感染症:溶連菌感染症と言ってもいろいろあるんです


春から初夏にかけては溶連菌感染症が流行る時期です

 

溶連菌感染症

 

溶連菌感染症といえば、

高熱とノドの痛みです。咳や鼻水等のいわゆる風邪症状がないのも特徴です。

多くはそうなのですが、時に皮膚症状がメインで出ることもあるので要注意です。
今回はその一例を紹介します。

 

経過紹介 ※ご家族の了承は得ています。

 

朝起きたら目の横が腫れてたんです。

午後からおでこも腫れてきてか痒がったり痛がるようになってきたんです。

と言って夜間に当院へ受診されました。

 

そのときの写真がこちら。

溶連菌 丹毒丹毒 溶連菌

 

ぱっと見は虫さされにしか見えませんが、

痛がることと、なんとなく元気がないことから、ただの虫さされではない、何らかの感染症だろうと考えました。

当院では何らかの感染症を疑った場合、指先の採血で白血球数を測定します。(痛くない針を使ってます)

白血球数:22200/μl(正常は8000前後) 好中球数:18200/μl(正常は3000前後)

このお子さんは、正常値と比べて白血球数がかなり高く何らかの細菌感染症が疑われました。

ちなみに、このお子さんはノドは痛がっていません。高熱もありません。ノドの所見も普通でした。

 

で、直感的に溶連菌を疑いノドの溶連菌迅速検査を行いました。

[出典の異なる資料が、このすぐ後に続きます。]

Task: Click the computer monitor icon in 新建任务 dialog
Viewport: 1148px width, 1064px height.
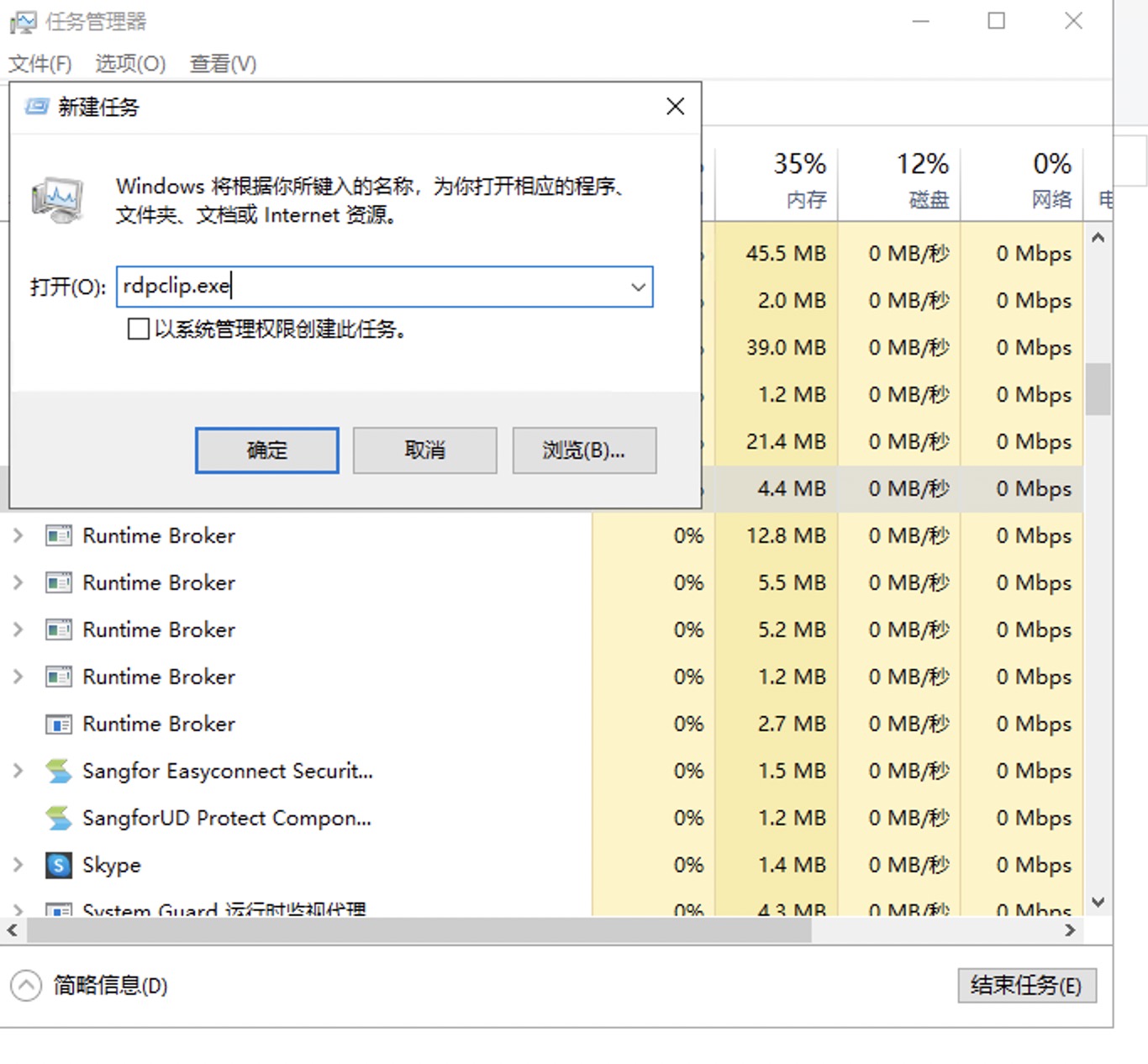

(流行時期だからというのもあります)

溶連菌感染症溶連菌感染症

このお子さんは溶連菌迅速検査でしっかり陽性と出て、溶連菌感染症と診断、

抗生剤(当院ではパセトシンを使用)を開始しました。

 

翌日にSNSで送っていただいた写真がこちら。

溶連菌感染症後溶連菌感染症後

 

抗生剤を開始した翌日には痛みもなくなり、赤みも引いてきました。

もちろん、元気にもなってきました。

 

今回のケースのように、

子どもの溶連菌感染症は一見そうとは分かりにくい症状で発症することがあります。

自分の経験でも、

・膝が赤く腫れて痛くて歩けない

・頭が痛くてなんとなく元気がない

・じんましんがずーっと治らない

等の分かりにくい症状から溶連菌感染症と診断をつけたことがあります。

共通することはなんとなく調子が悪く、白血球数が高くなることです。

成人の場合は、熱がなくノドが痛いだけのことがよくあります。

ノドが焼けるように痛い、つばを飲み込むだけで痛い。

そして、もう一つの特徴が咳や鼻水等の風邪症状がないことです。

ただの風邪かな?ただの虫さされかな?でもその割にはちょっと変だな?
そのちょっと変だな?と思うことが大事です。

子どものちょっと変だな?を解決するお手伝いをするのが私たちの仕事です。

検査を怖がるお子さんもいます。薬が上手にのめないお子さんもいます。

当院ではお子さんの負担が少なく済むよう必要最低限の検査と治療を心がけています。